PEDRO BETHENCOURT PADILLA
Born in Agulo in 1894, from his teenage years his cultural concerns turned to poetry, as did his brother Joseph. In 1905, he moved to Santa Cruz de Tenerife where he studied first at the Professional School of Commerce and then at the secondary school of La Laguna (university city), where he met other young people among whom we can highlight Pedro Pinto de la Rosa or José Aguiar. It is in the university city that his poetic work began to be recognized, being awarded in contests and artistic-literary fiestas.
Pedro Bethencourt proposed his own philosophical avant-garde with Pedro Pinto de la Rosa: Yuvism. He traveled to Madrid to study medicine and for many years combined his studies and poetry.
In 1920 he presented at the Athenaeum of Madrid his first book entitled Salterio, where he aroused the interest of the specialized critic. This book of poems was made with the collaboration of José Aguiar, painter with family roots in Agulo.
In 1934 he published in Madrid another book, perhaps his best known work: Vida Plena.
At the outbreak of the Spanish Civil War Pedro Bethencourt returned to Cuba, an island on which he had previously resided, now settling in Havana, where he married and established his family.

◆ **Information given**
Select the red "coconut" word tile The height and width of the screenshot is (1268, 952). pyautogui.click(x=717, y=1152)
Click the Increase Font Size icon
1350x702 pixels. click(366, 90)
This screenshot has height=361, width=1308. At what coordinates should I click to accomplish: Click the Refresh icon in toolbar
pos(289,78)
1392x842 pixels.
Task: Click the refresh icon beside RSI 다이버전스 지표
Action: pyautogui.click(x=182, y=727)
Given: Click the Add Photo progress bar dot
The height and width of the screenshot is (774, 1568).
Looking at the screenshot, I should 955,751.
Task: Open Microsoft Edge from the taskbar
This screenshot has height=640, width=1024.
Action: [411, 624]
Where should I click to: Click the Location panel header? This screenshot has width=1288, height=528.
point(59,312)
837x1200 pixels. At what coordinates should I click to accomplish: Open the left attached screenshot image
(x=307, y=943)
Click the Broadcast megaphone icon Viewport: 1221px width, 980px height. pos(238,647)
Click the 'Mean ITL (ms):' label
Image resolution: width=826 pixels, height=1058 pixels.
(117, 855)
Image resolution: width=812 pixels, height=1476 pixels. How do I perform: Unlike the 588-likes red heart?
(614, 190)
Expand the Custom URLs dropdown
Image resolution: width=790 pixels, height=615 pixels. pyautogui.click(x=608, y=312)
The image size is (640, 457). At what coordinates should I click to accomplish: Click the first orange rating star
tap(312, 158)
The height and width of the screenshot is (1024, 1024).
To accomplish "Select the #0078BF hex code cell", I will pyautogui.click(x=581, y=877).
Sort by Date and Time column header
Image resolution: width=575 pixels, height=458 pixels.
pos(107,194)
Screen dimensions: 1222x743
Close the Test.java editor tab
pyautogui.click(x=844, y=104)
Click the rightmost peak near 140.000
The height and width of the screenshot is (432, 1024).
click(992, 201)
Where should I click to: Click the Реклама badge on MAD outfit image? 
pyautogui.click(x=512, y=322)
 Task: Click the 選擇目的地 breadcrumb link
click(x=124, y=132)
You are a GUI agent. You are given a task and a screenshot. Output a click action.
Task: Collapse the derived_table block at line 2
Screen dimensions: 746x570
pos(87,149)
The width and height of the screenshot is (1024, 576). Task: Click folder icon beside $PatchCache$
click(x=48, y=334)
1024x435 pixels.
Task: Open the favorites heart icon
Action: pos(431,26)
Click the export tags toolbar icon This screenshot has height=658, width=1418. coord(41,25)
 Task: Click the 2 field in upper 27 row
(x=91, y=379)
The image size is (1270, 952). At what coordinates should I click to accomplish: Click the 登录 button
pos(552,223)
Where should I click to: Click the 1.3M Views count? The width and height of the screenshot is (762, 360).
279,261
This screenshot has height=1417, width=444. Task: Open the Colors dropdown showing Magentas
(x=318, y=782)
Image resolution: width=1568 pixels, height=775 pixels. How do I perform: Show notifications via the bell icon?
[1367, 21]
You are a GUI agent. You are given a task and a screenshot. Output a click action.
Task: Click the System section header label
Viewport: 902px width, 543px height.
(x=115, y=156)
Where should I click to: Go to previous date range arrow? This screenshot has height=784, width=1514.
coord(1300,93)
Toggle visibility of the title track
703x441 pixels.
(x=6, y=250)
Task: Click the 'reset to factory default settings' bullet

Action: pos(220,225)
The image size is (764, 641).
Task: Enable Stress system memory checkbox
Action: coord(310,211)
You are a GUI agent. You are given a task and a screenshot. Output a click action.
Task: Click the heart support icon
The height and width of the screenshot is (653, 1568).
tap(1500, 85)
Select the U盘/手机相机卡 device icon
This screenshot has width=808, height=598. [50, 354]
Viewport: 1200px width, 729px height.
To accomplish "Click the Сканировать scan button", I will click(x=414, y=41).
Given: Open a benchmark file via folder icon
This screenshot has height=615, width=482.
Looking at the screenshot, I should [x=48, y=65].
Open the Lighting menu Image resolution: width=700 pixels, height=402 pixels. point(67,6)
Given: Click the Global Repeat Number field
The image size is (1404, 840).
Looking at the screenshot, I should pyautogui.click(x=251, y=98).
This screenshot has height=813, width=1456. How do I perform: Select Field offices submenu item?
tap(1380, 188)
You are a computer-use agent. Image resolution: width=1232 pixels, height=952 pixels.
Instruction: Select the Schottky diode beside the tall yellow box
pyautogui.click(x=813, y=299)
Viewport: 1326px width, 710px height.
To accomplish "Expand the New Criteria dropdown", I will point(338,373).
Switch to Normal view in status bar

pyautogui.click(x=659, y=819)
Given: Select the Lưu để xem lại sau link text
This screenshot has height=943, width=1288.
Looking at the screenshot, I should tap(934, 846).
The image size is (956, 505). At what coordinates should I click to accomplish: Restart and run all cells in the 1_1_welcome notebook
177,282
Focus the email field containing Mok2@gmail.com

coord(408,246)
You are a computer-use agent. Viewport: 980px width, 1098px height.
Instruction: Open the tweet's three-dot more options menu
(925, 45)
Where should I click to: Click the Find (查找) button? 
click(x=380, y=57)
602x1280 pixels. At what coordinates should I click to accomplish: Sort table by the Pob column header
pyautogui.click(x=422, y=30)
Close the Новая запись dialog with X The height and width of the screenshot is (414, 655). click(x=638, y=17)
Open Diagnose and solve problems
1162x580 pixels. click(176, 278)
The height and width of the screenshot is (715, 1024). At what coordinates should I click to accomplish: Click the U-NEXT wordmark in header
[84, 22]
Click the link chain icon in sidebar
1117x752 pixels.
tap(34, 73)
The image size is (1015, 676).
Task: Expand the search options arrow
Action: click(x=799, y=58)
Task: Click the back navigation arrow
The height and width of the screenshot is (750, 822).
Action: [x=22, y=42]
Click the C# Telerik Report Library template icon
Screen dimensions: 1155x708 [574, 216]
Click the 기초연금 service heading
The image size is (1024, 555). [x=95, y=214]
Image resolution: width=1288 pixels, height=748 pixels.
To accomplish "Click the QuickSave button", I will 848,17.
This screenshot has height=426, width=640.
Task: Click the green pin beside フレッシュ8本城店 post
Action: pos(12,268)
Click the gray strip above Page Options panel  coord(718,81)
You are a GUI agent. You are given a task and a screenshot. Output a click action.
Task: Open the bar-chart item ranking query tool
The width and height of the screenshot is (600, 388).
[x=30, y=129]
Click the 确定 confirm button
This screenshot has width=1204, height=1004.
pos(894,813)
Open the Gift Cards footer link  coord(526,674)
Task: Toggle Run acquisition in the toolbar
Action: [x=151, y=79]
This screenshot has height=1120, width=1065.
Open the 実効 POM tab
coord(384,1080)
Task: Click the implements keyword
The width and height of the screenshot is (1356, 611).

◆ **Requirement A**
Name each year that appears in the biography of Pedro Bethencourt Padilla.
◆ **Requirement B**
Carry the biography of Pedro Bethencourt Padilla forward from its final sentence.

◆ **Task answer A**
1894, 1905, 1920, 1934

◆ **Task answer B**
The poet Agulense is, in short, a poet of the landscape, of personal introspection, of the sea and the island. In his poetic reflections he delves into intimism, but he also reflects on everything concerning the Sea in its social involvement: emigration-exile, fishermen, isolation, horizons to be discovered. A certain Masonic aesthetic is evident in his work in a dual way: on the one hand because of his philanthropic attitudes towards Humanity, as champion against social injustice, in clear opposition to the landowners prevailing in his contemporary Gomera; on the other hand, and at the same time, his poetry acquires theosophically solutions, largely present in some branches of Canarian Freemasonry of the twentieth century.